| |
- Frequency(data, columns=None, exclude_columns=None, cumulative_option=False, agg_filter=None, min_percentage=None, pairwise_columns=None, stats_columns=None, style='basic', top_n=None, filter=None, gen_sql_only=False, charset=None)
- DESCRIPTION:
Frequency analysis counts the occurrences of individual data values in columns that
contain categorical data. Frequency analysis is useful in understanding the meaning
of a particular data element and can point out the need to recode some of the data
values found, either permanently or in the course of building an analytic data set.
This function is also useful in analyzing combinations of values occurring in two
or more columns.
A Frequency analysis calculates the number of occurrences of each value of the column
or columns individually or in combination. Additionally, for each value, the percentage
of rows in the selected DataFrame is provided in descending order starting with the
most frequently occurring value.
PARAMETERS:
data:
Required Argument.
Specifies the input data to perform frequency analysis.
Types: teradataml DataFrame
columns:
Required Argument.
Specifies the name(s) of the column(s) to analyze. Occasionally, it can also accept
permitted strings to specify all columns, or all numeric columns, or all character
columns.
Permitted Values:
* Name(s) of the column(s) in "data".
* Pre-defined strings:
* 'all' - all columns
* 'allnumeric' - all numeric columns
* 'allcharacter' - all numeric and date columns
Types: str OR list of Strings (str)
exclude_columns:
Optional Argument.

Part of a data file:
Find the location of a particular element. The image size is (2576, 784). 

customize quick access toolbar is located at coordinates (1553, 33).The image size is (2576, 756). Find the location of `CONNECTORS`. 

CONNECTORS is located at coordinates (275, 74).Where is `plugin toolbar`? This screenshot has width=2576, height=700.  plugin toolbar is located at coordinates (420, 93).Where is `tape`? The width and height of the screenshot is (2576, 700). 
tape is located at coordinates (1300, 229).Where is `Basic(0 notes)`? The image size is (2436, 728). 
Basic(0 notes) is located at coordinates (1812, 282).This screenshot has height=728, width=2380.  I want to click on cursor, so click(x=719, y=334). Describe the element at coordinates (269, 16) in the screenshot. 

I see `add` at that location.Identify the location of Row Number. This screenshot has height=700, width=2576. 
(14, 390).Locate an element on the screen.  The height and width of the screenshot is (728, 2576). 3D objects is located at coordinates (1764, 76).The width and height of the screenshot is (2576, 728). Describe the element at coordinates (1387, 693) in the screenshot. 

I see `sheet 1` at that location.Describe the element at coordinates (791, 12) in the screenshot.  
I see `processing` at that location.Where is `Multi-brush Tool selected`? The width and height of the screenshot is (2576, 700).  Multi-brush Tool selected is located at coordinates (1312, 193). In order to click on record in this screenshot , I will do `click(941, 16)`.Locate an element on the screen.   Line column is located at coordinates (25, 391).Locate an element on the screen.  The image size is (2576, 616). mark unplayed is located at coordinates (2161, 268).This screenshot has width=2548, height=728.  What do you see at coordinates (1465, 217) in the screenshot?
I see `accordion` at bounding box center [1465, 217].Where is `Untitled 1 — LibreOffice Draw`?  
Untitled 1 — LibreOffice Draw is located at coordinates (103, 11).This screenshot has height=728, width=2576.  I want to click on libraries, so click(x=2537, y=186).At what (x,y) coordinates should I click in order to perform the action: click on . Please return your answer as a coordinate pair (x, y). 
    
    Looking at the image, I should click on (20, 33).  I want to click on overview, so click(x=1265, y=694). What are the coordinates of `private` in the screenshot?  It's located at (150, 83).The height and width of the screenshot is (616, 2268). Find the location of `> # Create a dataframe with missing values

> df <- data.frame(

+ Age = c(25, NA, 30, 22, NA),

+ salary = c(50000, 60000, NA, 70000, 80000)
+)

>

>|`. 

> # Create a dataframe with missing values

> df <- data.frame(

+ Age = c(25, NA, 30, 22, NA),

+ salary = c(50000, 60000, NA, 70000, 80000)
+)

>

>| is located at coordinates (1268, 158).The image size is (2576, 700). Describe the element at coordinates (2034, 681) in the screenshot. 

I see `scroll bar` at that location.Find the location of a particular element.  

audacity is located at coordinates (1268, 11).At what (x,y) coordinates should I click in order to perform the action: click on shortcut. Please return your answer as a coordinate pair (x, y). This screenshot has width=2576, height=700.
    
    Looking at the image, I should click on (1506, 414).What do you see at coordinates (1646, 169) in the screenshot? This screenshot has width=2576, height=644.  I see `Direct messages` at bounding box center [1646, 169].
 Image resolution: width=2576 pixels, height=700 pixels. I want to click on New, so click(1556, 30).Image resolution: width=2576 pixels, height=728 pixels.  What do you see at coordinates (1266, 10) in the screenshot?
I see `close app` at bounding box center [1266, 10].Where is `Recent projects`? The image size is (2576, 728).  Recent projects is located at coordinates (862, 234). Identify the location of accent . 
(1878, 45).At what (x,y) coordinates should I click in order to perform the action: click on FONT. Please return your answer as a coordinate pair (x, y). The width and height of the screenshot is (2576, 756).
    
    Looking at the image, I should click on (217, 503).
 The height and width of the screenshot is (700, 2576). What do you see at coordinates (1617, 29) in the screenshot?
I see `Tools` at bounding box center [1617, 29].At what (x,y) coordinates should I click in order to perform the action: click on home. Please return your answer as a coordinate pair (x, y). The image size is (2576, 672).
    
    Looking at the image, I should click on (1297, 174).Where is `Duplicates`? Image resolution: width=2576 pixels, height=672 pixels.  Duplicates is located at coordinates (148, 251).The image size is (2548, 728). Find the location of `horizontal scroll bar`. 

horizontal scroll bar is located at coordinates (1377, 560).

§ **TASK INSTRUCTIONS**
Can you retype, word for word, the part of the Frequency function documentation above that opens with the words containing "Specifies the name(s)" and closes with "Optional Argument."?

§ **RESULT FOR THIS EXERCISE**
Specifies the name(s) of the column(s) to analyze. Occasionally, it can also accept
permitted strings to specify all columns, or all numeric columns, or all character
columns.
Permitted Values:
* Name(s) of the column(s) in "data".
* Pre-defined strings:
* 'all' - all columns
* 'allnumeric' - all numeric columns
* 'allcharacter' - all numeric and date columns
Types: str OR list of Strings (str)
exclude_columns:
Optional Argument.